Please repeat the lines below exactly. Begin with the line containing "Open GB/T 7714-2015" and go on through the line containing "The image size is (644, 245).".

| Material shown |

-------------------------

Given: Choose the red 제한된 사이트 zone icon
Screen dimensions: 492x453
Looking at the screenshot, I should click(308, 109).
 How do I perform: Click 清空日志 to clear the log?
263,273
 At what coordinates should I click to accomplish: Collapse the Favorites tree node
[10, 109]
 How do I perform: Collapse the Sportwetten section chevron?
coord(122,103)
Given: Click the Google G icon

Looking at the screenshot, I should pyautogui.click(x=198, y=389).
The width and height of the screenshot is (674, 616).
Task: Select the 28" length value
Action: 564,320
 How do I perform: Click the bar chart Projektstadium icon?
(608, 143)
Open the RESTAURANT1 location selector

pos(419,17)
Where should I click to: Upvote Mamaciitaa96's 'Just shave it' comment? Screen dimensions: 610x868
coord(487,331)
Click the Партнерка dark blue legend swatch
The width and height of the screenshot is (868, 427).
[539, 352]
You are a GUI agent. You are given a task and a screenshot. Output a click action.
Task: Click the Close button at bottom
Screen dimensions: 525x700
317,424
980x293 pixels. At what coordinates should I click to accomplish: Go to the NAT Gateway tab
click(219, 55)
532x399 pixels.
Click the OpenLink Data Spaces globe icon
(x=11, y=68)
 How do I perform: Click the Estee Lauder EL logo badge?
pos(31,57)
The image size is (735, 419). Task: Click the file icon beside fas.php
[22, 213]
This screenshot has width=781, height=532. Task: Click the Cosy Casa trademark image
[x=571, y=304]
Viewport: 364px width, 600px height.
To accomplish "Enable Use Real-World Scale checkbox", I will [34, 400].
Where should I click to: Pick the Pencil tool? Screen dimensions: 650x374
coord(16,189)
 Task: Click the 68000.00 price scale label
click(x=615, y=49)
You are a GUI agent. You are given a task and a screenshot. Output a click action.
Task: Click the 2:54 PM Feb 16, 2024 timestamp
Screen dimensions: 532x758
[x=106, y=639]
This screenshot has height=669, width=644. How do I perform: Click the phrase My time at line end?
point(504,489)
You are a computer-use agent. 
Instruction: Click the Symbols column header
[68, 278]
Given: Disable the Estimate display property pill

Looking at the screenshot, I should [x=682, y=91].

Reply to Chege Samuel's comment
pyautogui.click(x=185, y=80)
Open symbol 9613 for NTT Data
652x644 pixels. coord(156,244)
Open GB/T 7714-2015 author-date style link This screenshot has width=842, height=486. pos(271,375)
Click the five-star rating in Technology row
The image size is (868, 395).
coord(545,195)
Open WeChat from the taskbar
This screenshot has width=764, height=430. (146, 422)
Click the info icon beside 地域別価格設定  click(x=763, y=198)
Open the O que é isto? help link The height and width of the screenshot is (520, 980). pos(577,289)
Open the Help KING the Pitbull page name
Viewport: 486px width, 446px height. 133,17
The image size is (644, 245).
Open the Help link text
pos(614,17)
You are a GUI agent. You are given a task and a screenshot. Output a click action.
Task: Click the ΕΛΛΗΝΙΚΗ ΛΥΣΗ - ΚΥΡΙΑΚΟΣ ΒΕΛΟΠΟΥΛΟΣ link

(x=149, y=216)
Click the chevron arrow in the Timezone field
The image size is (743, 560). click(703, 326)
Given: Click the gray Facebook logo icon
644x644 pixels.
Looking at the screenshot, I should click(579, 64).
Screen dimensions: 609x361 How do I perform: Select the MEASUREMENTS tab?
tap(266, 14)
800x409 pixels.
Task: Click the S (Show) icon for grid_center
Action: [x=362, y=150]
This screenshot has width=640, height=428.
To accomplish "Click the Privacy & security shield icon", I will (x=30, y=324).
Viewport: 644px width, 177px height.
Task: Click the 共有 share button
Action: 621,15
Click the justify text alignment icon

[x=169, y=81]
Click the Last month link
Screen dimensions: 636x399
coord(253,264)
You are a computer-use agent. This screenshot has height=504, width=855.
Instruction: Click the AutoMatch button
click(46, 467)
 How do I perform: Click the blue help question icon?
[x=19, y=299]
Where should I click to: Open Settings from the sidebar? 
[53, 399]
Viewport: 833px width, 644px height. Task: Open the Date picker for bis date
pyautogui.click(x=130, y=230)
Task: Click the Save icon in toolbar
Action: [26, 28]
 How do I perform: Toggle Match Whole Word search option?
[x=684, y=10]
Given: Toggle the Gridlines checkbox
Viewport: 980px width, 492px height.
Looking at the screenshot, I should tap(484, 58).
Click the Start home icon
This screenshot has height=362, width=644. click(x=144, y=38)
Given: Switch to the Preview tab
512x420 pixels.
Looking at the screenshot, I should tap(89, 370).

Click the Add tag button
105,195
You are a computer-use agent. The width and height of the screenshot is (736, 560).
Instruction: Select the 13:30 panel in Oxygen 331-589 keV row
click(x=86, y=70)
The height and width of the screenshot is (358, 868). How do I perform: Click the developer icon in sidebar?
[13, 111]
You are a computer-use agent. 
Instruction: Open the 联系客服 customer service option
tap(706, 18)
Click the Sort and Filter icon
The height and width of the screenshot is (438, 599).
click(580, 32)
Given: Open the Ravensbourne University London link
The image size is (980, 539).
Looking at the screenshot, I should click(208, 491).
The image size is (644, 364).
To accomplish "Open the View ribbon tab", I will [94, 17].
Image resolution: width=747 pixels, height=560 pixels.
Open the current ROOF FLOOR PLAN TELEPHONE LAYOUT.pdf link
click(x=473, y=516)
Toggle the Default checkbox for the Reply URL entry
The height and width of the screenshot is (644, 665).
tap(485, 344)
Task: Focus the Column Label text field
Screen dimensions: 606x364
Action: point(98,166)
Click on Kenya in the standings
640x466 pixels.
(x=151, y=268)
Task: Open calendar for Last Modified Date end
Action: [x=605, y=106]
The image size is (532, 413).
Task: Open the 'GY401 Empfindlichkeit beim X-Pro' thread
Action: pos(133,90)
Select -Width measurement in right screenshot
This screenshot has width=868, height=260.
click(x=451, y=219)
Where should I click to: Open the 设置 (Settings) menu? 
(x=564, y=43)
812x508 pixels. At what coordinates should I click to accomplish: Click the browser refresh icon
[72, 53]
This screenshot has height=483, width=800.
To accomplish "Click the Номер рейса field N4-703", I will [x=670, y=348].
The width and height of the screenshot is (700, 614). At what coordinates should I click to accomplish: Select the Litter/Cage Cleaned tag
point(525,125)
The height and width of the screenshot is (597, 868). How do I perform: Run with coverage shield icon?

-------------------------

| Result for this task |
Open GB/T 7714-2015 author-date style link This screenshot has width=842, height=486. pos(271,375)
Click the five-star rating in Technology row
The image size is (868, 395).
coord(545,195)
Open WeChat from the taskbar
This screenshot has width=764, height=430. (146, 422)
Click the info icon beside 地域別価格設定  click(x=763, y=198)
Open the O que é isto? help link The height and width of the screenshot is (520, 980). pos(577,289)
Open the Help KING the Pitbull page name
Viewport: 486px width, 446px height. 133,17
The image size is (644, 245).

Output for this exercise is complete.